İsrailli 1300 akademisyen, “kendini savunma hakkının, gerçekçi olmayan bir amaç ya da liderlerin siyasi olarak hayatta kalması için savaşı sürdürme hakkı sağlamadığını” söyledi.
Uluslararası Adalet Divanı’nda İsrail’e karşı soykırım davasına, Uluslararası Ceza Mahkemesi Başsavcısı’nın hem Hamas hem İsrail liderlerine yönelik yakalama emri talebine rağmen saldırılar hız kesmezken, İsrailli akademisyenlerden ortak bildiri geldi. Haaretz’e göre, İsrail genelinde 1300 akademisyenin imzaladığı ortak bildiride, “savaşa devam etmenin faydasının açık biçimde belirsiz olduğu, savaşın bir yandan Gazze’deki sivillere feci zarara, açlığa ve altyapıda eşi görülmemiş yıkıma neden olduğu, diğer yandan İsrail’de can kayıpları, binlerce kişinin akıl sağlığının bozulması, devasa ekonomik zarar ve hukukun çiğnenmesini beraberinde getirdiğine” dikkat çekildi.

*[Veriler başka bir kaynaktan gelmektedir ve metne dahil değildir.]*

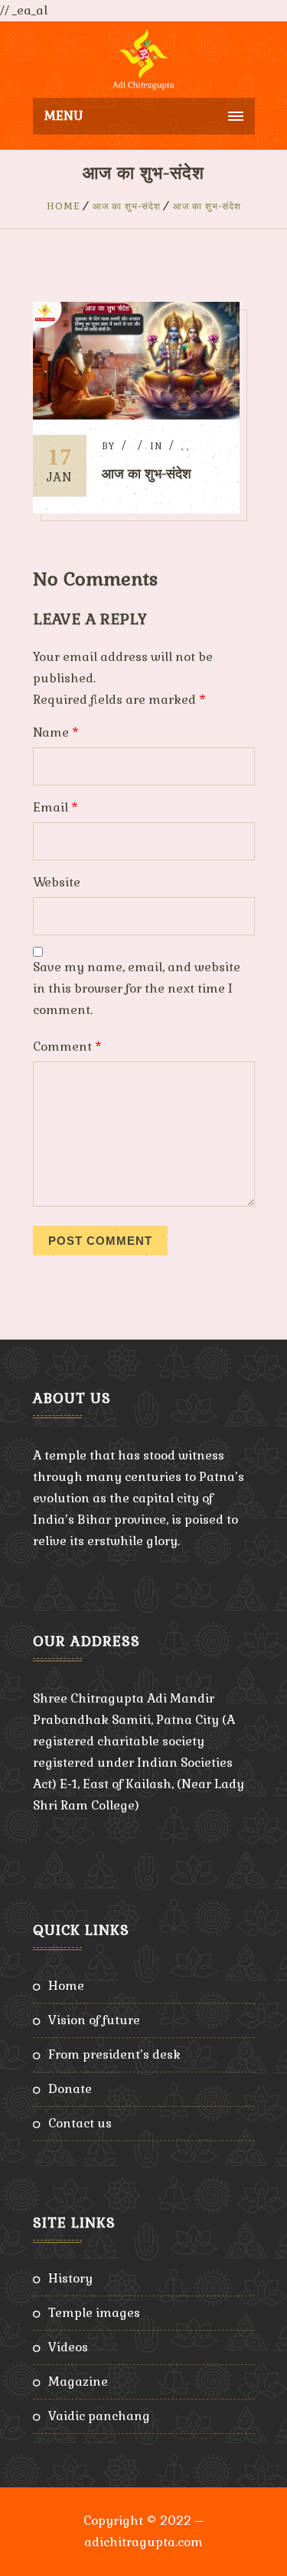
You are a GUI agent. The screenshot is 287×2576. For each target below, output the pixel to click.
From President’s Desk (114, 2054)
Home (63, 206)
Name (56, 732)
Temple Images (94, 2313)
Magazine (78, 2381)
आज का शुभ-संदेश (127, 206)
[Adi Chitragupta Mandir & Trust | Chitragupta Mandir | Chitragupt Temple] (144, 59)
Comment (67, 1047)
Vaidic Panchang (99, 2416)
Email (55, 807)
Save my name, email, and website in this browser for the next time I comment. (136, 988)
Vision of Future (94, 2020)
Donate (70, 2089)
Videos (68, 2347)
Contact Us (80, 2123)
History (70, 2278)
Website (56, 882)
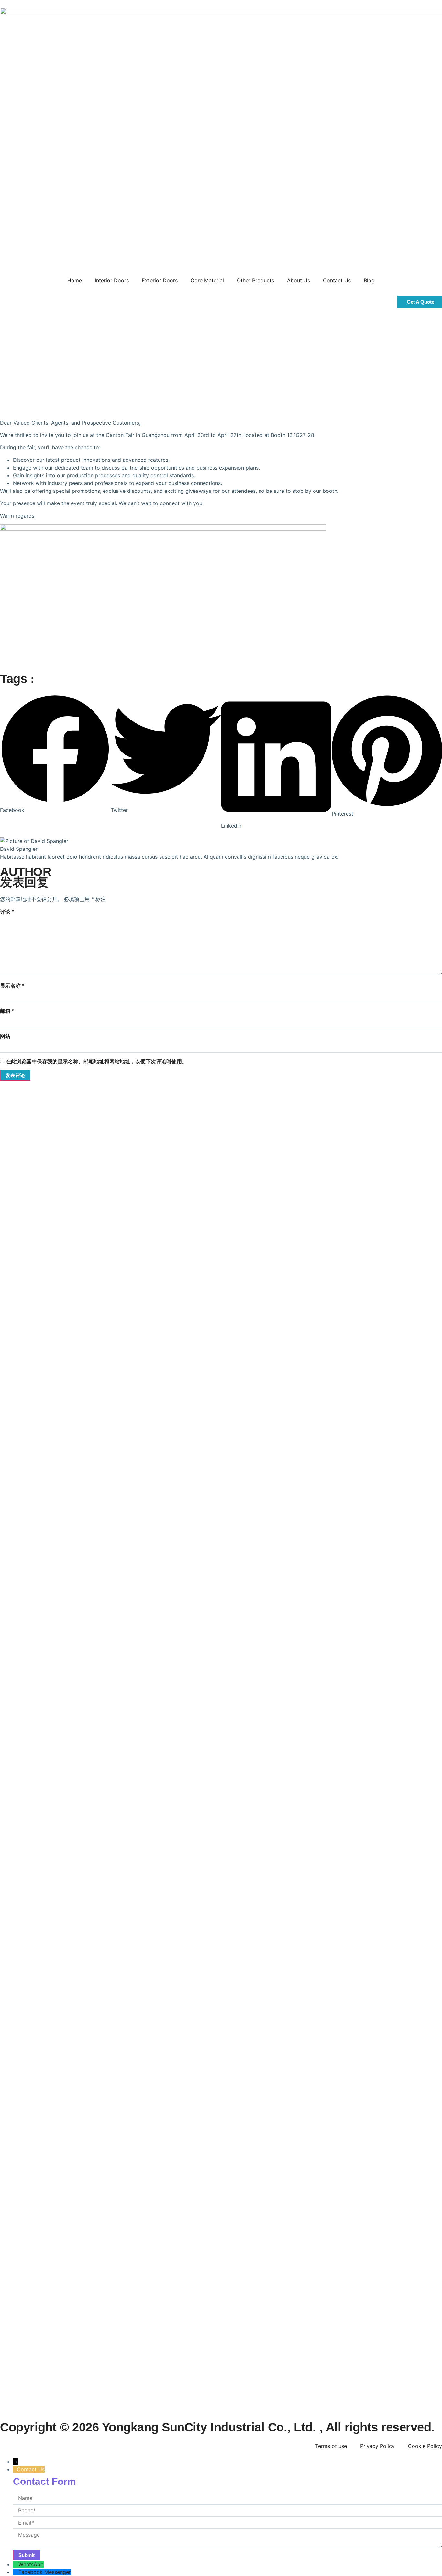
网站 (5, 1036)
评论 (7, 912)
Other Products (255, 280)
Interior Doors (112, 280)
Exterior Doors (160, 280)
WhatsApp (31, 2564)
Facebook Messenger (44, 2572)
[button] (55, 754)
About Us (298, 280)
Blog (369, 280)
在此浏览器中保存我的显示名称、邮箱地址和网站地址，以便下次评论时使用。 (96, 1061)
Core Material (207, 280)
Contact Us (337, 280)
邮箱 (7, 1011)
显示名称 (12, 986)
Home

Meşru müdafaa hakkı söylemine itiraz
Hamas’ın 7 Ekim İsrail saldırısından beri Gazze’de savaş yürüten Benyamin Netanyahu hükümetinin soykırım suçlamalarını meşru müdafaa hakkı iddiasıyla savuşturma pratiğine atıfla, akademisyenler, “Kendini savunma hakkı, gerçekçi olmayan amaç veya siyasi liderliğin hayatta kalması için bir savaş yürütme hakkı vermez” dedi. İsrail’de Hamas’ın elindeki İsrailli rehinelerin geri getirilmesi için ateşkes anlaşmasına varılmasına yönelik her gün protesto gösterileri düzenlenirken, sanat, akademi ve farklı meslek gruplarından bazı isimler Gazze Savaşı’nın sonlandırılması için çağrılar yapıyor.